When seeking information on the topic of signing up for a micropayments account, the only means publicly available was the email alias micropayments@paypal.com, which was very slow to respond. In fact, I used other means to actually sign up for the account before ever hearing back from that email alias. Because I had personally been in contact with a business development agent (Jennifer, out of Omaha) for other merchant services needs, I simply called her back and she sent me a promotional email with a link to sign up for a micropayments, enabled account.

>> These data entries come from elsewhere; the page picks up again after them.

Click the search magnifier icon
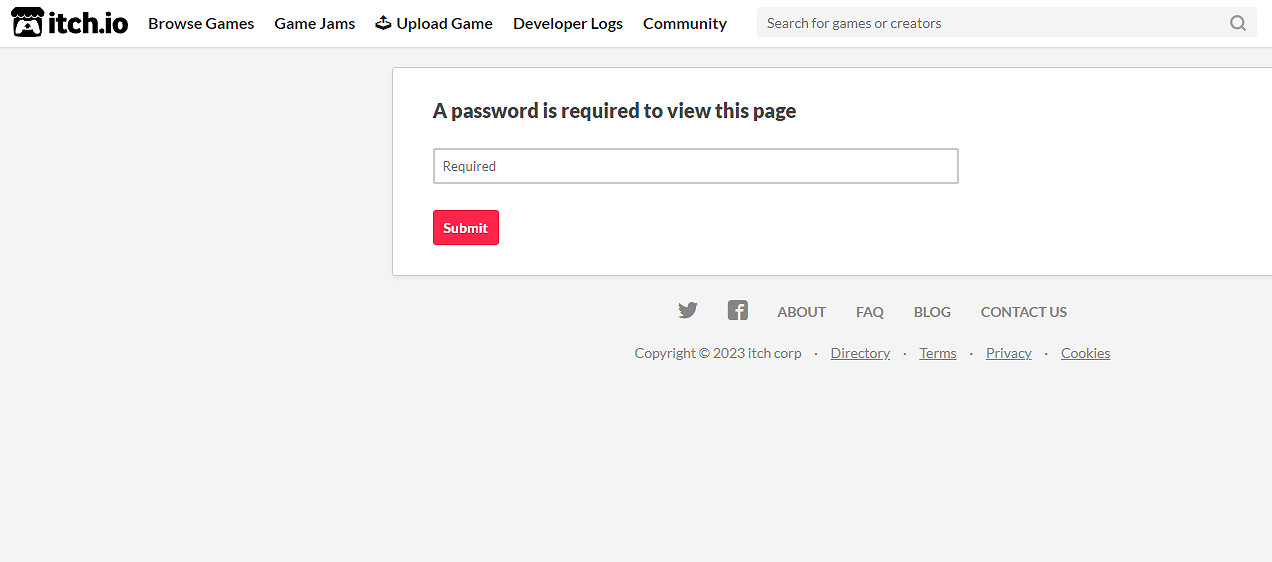The height and width of the screenshot is (562, 1272). coord(1237,23)
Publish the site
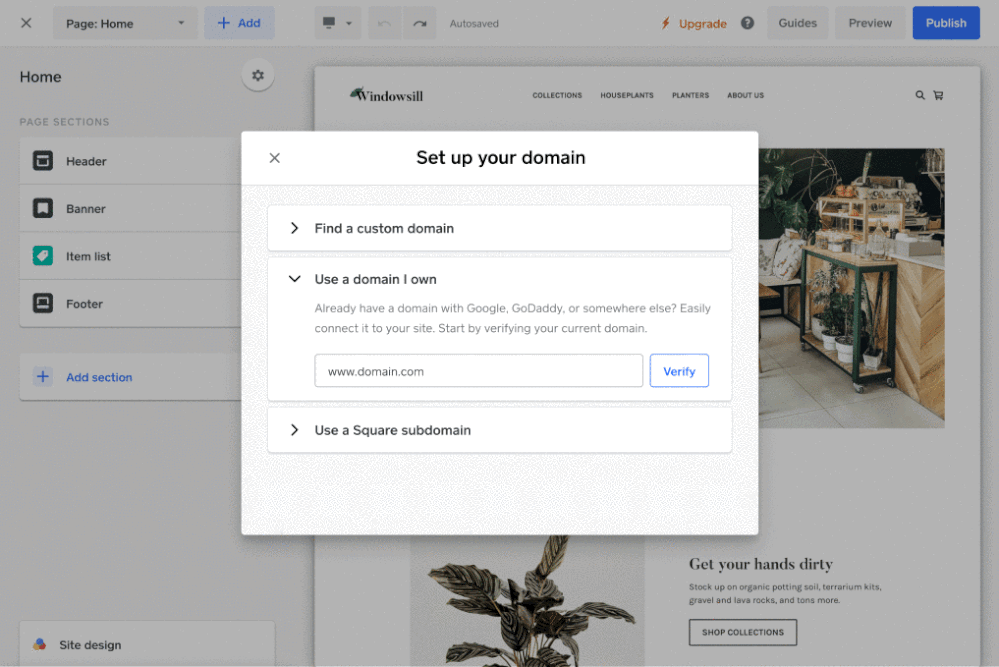This screenshot has width=999, height=667. point(945,23)
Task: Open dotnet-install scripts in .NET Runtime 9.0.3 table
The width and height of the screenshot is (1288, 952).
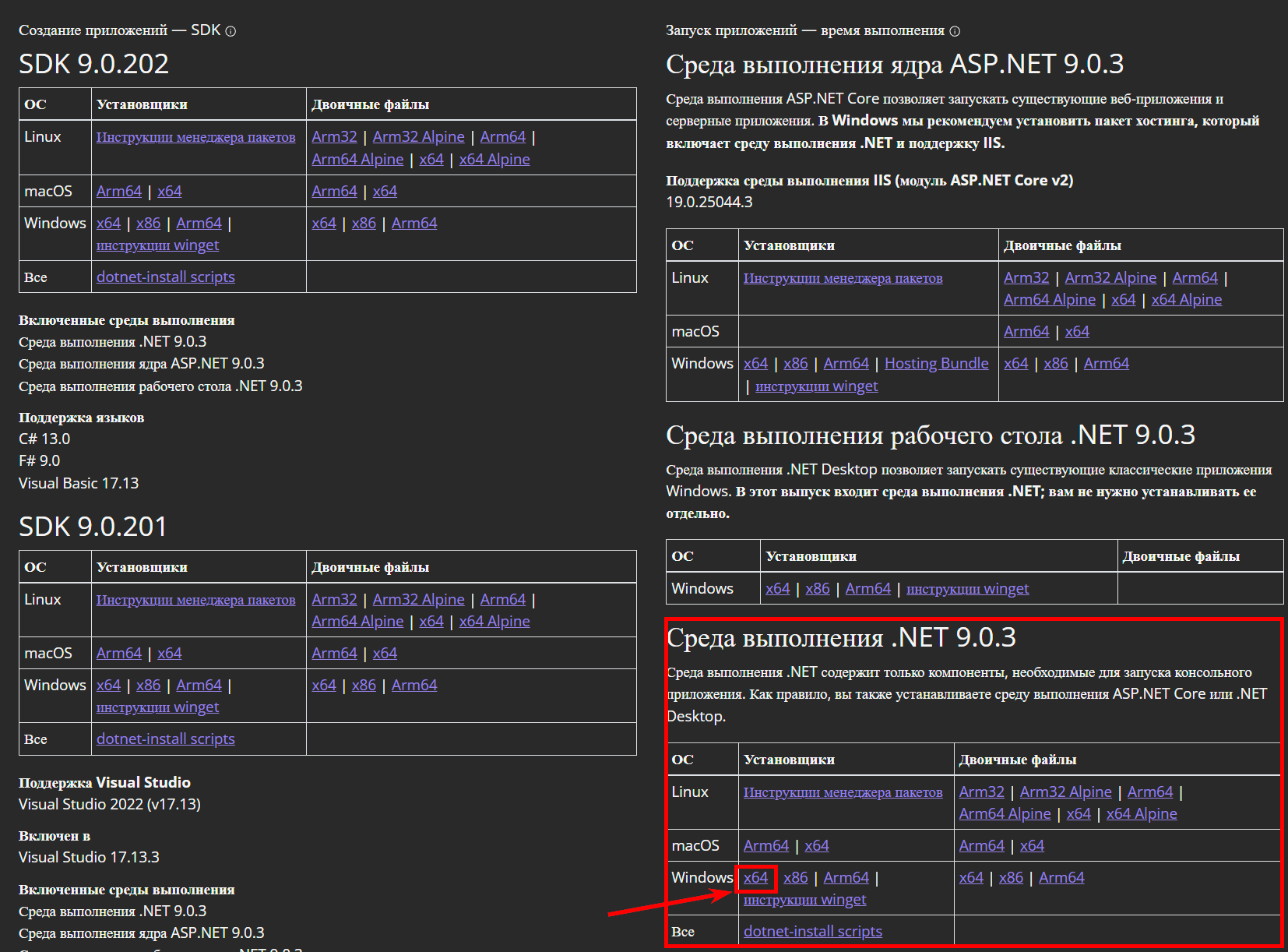Action: coord(812,932)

The URL was a redirect that landed me back on what seemed to be the standard "create an account" first page, but I was assured it would create a mircopayments enabled account. Even after creating and using the account, however, which did charge the appropriate $0.05 + 5% fees, without actually looking at the fees charged on actual receipts, you'd never know it was a micropayments account. It's not stated anywhere, there's no special micropayments-specific instructions or documentation, and, in fact, when you click on the "transaction fees" link while logged in, you'll actually be told that the account is enable for "standard fees". Confusing.

Oh, forgot to mention, instead of simply having micropayments added to your existing business or premier account you have to get another one for micropayments, which, many of you may know, flies in the face of PayPal's own stated policy of "one personal, one business/premier account per person." When I called customer service about both the issues of not being sure whether or not my new account was, in fact, a micropayments account, and if I was violating their own terms by having more than one business/premier account, despite needing a new one to have micropayments, half of the support people I talked to tried to convince me that PayPal did not, in fact, have any such thing as micropayments, and the other half had heard of it, but had no idea.

Long story short, Jennifer, my angel, was sick for a few days, so I couldn't get in touch with her, and I grew increasingly frustrated, eventually blasting off a steaming email to Peter Ashley, the stated manager of digital content and micropayments for PayPal. Jennifer got back, returned my messages, reassured me that I was set up right, and I was on my way, albeit with no documentation. I'm complaining a bit about documentation, but in the vast majority of aspects, micropayment deployment is identical to standard PayPal services. Don't be afraid.

A great bright spot (to me), is that Mr. Peter Ashley called me back after receiving my email. I happened to be on the phone at the time, so he left a voicemail for me. We're still trying to get hooked up on a call to hash through some of this, but the basics of his message were this: He understands and agrees with the issues I've brought up (lack of documenation, trained support personnel, and apparent need to violate PayPal's own terms to use micropayments if you already have a business/premier account), and he'd like to have the chance to explain why this is. He breifly stated in his message that the micropayments "initiative" was a "soft launch" (like alpha or beta in my estimation) whereby PayPal would be set up to handle inquiries from companies like ours who have a need. They'd learn from early users what exactly is needed, how micropayments will be used, etc., then do some additional development on the services and "get ready for a prime time launch." I'll post my findings, if interesting, I guess, after actually speaking with Mr. Ashley.

Review #1 Conclusion: I was intensely frustrated by PayPal's "soft launch" approach, but now understand it. PayPal's micropayments (when you're assured you've actually got it) is every bit as easy as their standard services, and at $.05 + 5%, you can feasibly sell digital goods/services as cheap as $0.10 and still not lose money (you'd actually keep 40% or $0.04).